##### Data supplied #####

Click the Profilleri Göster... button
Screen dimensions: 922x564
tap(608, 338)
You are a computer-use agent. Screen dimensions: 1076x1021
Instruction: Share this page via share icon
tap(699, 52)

#####

**Task details**
All the records above need to be restated exactly, line by line.

**Solved exercise**
Click the Profilleri Göster... button
Screen dimensions: 922x564
tap(608, 338)
You are a computer-use agent. Screen dimensions: 1076x1021
Instruction: Share this page via share icon
tap(699, 52)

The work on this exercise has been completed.